February 2, 2010 on 7:53 am | In Strength Training | 3 Comments
This is the story of how the band broke up – “craziest conditioning day.”
I’m telling a story to prove a point. This story is going to be about the CRAZIEST day of conditioning I ever….ever performed. Let’s see if you can figure out the point before I explain it at the end of the article.
I used to train with two friends in college, Max and Greg. We used to come up with these rules for our training sessions.
For example:
- You cannot rest more than 2 minutes between sets.
- No talking to your girlfriend during training.
- No cheating your form.
- No showing up late.
The punishment for every violation is 1 suicide up on the basketball court after the workout and everyone had to run them. One day was the perfect storm of rules violations…and out last training session together.

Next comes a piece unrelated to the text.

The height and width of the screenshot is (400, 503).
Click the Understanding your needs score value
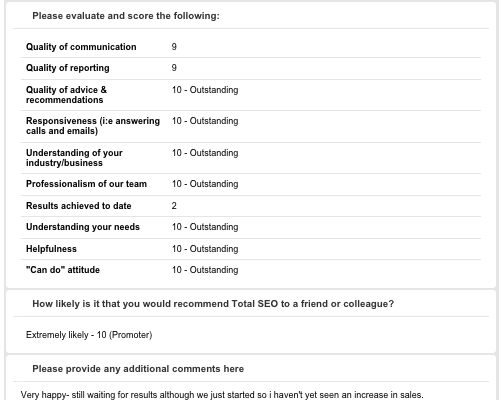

It started off with me thinking it was a good idea to run from my house to the gym. Of course I lived 4 miles away, and am apparently a lot slower than anticipated!
I trucked into the gym 13 minutes late, which added 13 suicides to our total.
Throughout the workout Max’s girlfriend stopped over a handful of times and Greg was taking his sweet time between sets. Jerk…
The final count was 23 suicides. If you don’t know what a suicide is, here is a brief explanation. You go to a basketball court and sprint to the foul line, touch it, and then back to the baseline. Repeat for half court, the far foul line, and the far baseline. That is 1 rep.

The suicides were much harder than I remembered during high school. After the first 4 I was getting gassed, but we kept on going. The last dozen reps or so were more of a painful jog.
At the end we all just laid there for about 15 minutes and got up to leave…and then I remembered I didn’t drive. I jogged about 10 feet and then walked the remainder of the 4 miles back to my house.
The next 3 days were almost as bad as the conditioning. My legs, feet, back, and even lungs hurt. I could barely get out of bed, let alone think about working out.
This conditioning – which some people would like to try – essentially ruined my week of workouts. I lost more for trying this “killer workout” than I gained.
And here’s the kicker….
Greg enjoyed it and decided to leave our regular workout group and start running on the treadmill instead. He gave up the weights.
Three months later the school year ended and we had a reunion tour workout with the 3 of us. Not only was Greg significantly weaker, he also finished last in nearly every sprint!
Weird, huh? I mean, he ran a lot so he should be faster?
The problem was he was performing the wrong kind of conditioning to get fast and strong. He was slow, did not lose much weight, and lost a lot of strength from his treadmill workouts.
Here’s the point, conditioning workouts just doesn’t happen by moving your legs around, it’s a science and we all screwed it up that year! Just because it is “hard” doesn’t mean you are getting any better in the big picture.
I was foolish to think more is better, but I’m trying to make amends for my damaging workouts and start spreading helpful information about conditioning!
- Joe Hashey, CSCS -

PS. TWO DAYS LEFT before the bonuses and the discount price on Bull Strength Conditioning IS OVER!
PPS. I am truly amazed at how many people got on this program on Day 1! Thanks for your support and let’s start dominating our conditioning workouts.
Excellent as I said…a couple of days ago we had a totally nuts cardio/conditioning workout…won’t do it again soon but when we do we are talking 500 reps per ex…Why? Hell I don’t know…just cause.
http://jonesercise.wordpress.com/2010/02/02/another-new-300-workout-totally-nuts-bodyweight-cardio/
Comment by Bill Jones, MS, PT, CSCS — February 3, 2010 #
Greg enjoyed it? I’d hardly compare 23 suicides to running on the treadmill. Sounds like Greg hated it, made a choice to stop pushing himself so hard and decided to do a simple treadmill workout from then on and stop torturing himself. That is one of my fears. An old trainer colleague once told me that once he reached his squatting goal, he never wanted to squat ever again. He grew fat and out of shape after that. I wouldn’t mind doing something crazy like that twice a week if I had some crazy friends to do it with. Crazy people inspire me. I’d never run ten miles after doing 23 suicides. That’s a little too crazy for my taste. Well, I salute your insanity.
Comment by Rhea Morales — February 5, 2010 #
Rhea, Im certainly not the same person that did that! One of the WORST conditioning choices I have done.